Im Einzugsbereich des Westgürtels widmet man sich zudem der Hütteldorfer Straße, auf der ebenfalls ein Radweg errichtet wird. Hier wurde etwa eine temporäre Umleitung stadteinwärts über die Märzstraße angekündigt.

Wohl zu Verzögerungen wird es auf einer wichtigen Verbindung vom Westen der Stadt zur Tangente kommen. Es gibt Instandsetzungsmaßnahmen - und ebenfalls einen Ausbau der Radinfrastruktur - im Bereich Edelsinnbrücke. Auch der Abschnitt der Breitenfurter Straße von der Hetzendorfer Straße bis zu Altmannsdorfer Straße wird saniert. Dies gilt auch für das Plateau Altmannsdorfer Straße und Sagedergasse.

Apropos Brücken: Das laufende Ertüchtigungsprogramm wird fortgesetzt. Saniert wird bald etwa die Augartenbrücke. Fahrstreifeneinschränkungen sind laut Baustellenkoordination hier nötig. Im Sommer kann auch die Straßenbahnlinie 31 dort nicht fahren. Beendet werden hingegen die Arbeiten an der ebenfalls über den Donaukanal führenden Aspernbrücke.

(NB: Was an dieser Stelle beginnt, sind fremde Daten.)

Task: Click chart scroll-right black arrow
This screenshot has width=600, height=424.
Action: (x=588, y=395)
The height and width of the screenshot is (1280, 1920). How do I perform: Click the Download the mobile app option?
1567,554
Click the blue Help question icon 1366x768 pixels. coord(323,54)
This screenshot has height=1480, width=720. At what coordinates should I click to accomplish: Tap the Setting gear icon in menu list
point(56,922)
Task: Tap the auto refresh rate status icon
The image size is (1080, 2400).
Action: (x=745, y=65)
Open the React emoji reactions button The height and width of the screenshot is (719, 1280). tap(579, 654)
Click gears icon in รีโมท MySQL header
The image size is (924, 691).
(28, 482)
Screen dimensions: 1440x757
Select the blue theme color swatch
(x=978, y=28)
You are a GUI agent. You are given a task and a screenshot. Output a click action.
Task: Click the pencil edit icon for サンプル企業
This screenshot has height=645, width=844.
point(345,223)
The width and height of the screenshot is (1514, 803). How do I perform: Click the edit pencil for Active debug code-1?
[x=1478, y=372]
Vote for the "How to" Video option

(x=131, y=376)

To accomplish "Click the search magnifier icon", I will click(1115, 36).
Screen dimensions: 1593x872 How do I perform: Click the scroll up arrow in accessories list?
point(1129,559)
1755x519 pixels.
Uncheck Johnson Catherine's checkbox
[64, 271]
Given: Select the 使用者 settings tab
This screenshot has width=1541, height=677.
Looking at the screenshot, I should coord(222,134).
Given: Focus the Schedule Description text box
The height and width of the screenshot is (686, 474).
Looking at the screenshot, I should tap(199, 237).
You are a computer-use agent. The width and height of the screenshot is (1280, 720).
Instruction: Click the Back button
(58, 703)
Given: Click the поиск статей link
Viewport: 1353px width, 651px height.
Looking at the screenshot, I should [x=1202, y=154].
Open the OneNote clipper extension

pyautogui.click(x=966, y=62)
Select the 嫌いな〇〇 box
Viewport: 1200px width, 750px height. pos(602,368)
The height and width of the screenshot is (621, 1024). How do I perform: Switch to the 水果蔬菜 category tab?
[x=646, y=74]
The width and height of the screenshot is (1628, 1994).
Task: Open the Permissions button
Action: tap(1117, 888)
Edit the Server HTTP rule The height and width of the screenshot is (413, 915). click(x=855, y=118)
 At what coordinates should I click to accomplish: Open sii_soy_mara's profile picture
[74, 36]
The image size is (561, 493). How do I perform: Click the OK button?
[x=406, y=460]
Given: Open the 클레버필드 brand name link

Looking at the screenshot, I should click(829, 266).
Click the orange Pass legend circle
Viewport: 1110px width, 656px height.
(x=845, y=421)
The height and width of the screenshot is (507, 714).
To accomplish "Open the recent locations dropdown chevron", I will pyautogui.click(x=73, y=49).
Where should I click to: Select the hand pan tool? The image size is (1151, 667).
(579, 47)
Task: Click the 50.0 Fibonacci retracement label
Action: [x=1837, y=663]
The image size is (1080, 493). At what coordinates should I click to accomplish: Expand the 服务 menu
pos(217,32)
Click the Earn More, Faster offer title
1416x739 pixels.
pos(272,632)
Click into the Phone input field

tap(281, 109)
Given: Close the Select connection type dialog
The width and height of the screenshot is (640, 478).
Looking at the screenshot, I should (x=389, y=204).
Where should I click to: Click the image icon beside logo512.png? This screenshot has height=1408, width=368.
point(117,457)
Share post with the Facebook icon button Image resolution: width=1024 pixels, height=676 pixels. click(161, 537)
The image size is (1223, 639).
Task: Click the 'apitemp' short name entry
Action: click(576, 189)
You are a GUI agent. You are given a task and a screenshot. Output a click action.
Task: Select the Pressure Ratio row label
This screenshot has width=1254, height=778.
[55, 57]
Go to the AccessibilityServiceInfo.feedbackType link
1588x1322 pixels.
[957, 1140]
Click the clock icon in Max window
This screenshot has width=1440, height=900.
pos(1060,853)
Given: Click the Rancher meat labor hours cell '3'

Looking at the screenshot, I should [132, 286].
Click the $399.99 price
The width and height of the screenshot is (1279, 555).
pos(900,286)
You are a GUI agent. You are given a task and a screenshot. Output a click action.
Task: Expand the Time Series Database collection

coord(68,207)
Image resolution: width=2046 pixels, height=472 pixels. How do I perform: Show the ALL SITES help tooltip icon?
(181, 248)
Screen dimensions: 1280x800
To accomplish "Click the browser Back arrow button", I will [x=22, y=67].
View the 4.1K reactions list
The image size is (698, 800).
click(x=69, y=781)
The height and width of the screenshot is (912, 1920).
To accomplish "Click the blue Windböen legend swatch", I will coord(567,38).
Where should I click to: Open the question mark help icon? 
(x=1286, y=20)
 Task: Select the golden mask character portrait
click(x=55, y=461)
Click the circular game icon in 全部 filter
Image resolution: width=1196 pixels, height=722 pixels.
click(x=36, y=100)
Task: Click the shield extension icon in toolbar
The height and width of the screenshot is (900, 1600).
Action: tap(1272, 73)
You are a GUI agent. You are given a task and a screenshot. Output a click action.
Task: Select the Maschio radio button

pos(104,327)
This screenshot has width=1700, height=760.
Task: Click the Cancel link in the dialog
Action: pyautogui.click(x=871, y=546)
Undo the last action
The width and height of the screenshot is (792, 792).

Eine gute Nachricht gibt es für jene, die die Westausfahrt nutzen. Sie soll nach der großen Sanierung der Tragwerke nun im Sommer wieder umfassend für den Verkehr freigegeben werden.

ribbon Zusammenfassung
  • Wiens Straßenbaustellen fokussieren 2024 auf Klimaschutz: Neue Radwege und Grünflächen entstehen, während Autofahrer mit Einschränkungen rechnen müssen.
  • Besonders betroffen sind die Wiedner Hauptstraße mit Gleis- und Grünflächenerneuerung bis November und die Wagramer Straße mit Bauarbeiten bis Juni 2025.
  • Die äußere Mariahilfer Straße wird ab Juli 2024 umgestaltet, einschließlich der Reduktion auf eine Fahrspur und der Einrichtung als Einbahn.